START Record excerpts

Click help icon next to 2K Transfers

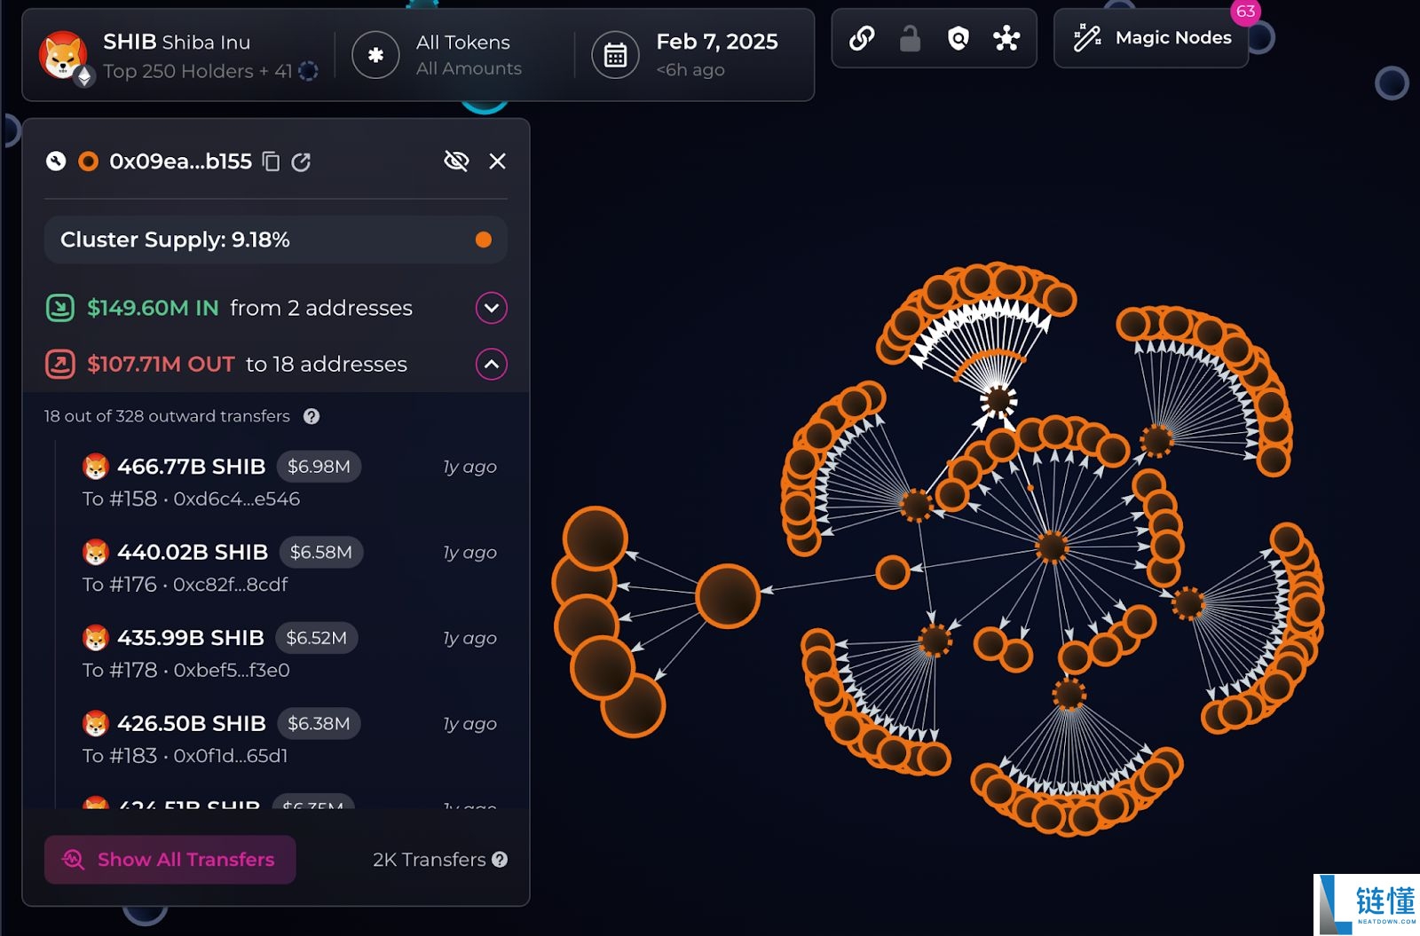coord(500,859)
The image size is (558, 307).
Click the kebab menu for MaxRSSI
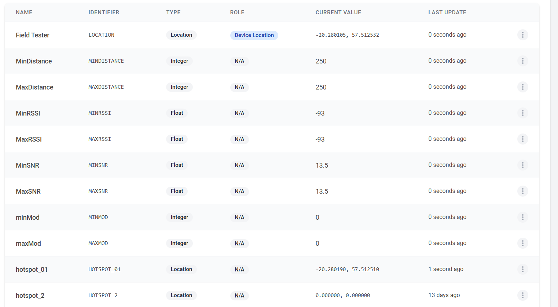point(522,139)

END Record excerpts

What to work on: Images stay out; everything else in the records must be given again exactly.

Output:
Click help icon next to 2K Transfers

coord(500,859)
The image size is (558, 307).
Click the kebab menu for MaxRSSI
point(522,139)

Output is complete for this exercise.